My Financial Life Journey and the Lessons I Learned – Part 3

If you missed the last two articles, click here to read Part 1 and click here to read Part 2 of My Financial Life Journey and the Lessons I Learned.

After graduating, I began applying for communications jobs all over the state hoping that I would be hired somewhere. Within a month and a half after returning home from my New York internship, I was offered a job at Bremer Public Relations in Salt Lake City as an account coordinator. I was so amazed that everything had fallen into place.

I began right away to put money toward my loan, and within a few months, it was paid off. It felt so good not to have any school debt. And now I was ready to start saving money for my next goal—to purchase a home within a few years.

This goal came sooner than expected, but not by my doing. Within one year after graduation, I met my amazing husband, Colten, who just happen to be in the process of building a home.

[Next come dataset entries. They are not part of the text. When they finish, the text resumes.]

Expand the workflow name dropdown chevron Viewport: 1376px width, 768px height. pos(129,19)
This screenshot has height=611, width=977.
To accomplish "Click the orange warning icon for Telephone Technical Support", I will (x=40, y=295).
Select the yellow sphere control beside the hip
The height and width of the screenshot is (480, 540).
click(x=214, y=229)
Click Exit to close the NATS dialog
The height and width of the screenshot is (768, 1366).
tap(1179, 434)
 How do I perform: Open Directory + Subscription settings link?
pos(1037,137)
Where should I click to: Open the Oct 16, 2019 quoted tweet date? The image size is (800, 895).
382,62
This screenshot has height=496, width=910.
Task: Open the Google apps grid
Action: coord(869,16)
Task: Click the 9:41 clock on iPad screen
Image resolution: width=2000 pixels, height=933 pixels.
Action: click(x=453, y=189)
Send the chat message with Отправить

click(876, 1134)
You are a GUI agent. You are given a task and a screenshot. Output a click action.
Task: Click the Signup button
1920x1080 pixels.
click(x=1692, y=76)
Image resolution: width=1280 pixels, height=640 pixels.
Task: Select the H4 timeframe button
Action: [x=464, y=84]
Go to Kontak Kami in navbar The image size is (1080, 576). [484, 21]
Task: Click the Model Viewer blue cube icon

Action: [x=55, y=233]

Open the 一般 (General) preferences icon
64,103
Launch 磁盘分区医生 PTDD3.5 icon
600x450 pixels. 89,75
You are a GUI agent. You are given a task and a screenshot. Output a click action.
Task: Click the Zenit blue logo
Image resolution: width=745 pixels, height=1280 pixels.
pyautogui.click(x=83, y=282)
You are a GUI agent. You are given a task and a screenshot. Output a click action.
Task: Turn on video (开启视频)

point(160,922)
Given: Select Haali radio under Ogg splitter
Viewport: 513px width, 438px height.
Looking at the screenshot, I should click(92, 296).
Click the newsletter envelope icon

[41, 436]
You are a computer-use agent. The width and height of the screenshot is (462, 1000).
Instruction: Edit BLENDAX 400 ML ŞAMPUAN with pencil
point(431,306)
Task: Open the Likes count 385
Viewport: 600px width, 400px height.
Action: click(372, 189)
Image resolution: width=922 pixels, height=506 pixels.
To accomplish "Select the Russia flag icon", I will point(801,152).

He had decided that it was time for him to buy a home, and I happened to come along at the same time.

One of the things I am grateful for is that Colten and I share similar financial goals. Both of us came into the marriage with no debt. We didn’t have credit card debt, school debt, and our vehicles were paid off.

During our first two years of marriage before we began having children, we decided to live mainly off his paychecks. We knew that in the future when we did have children, I would be a stay-at-home mom, and we would only have his paychecks to live off.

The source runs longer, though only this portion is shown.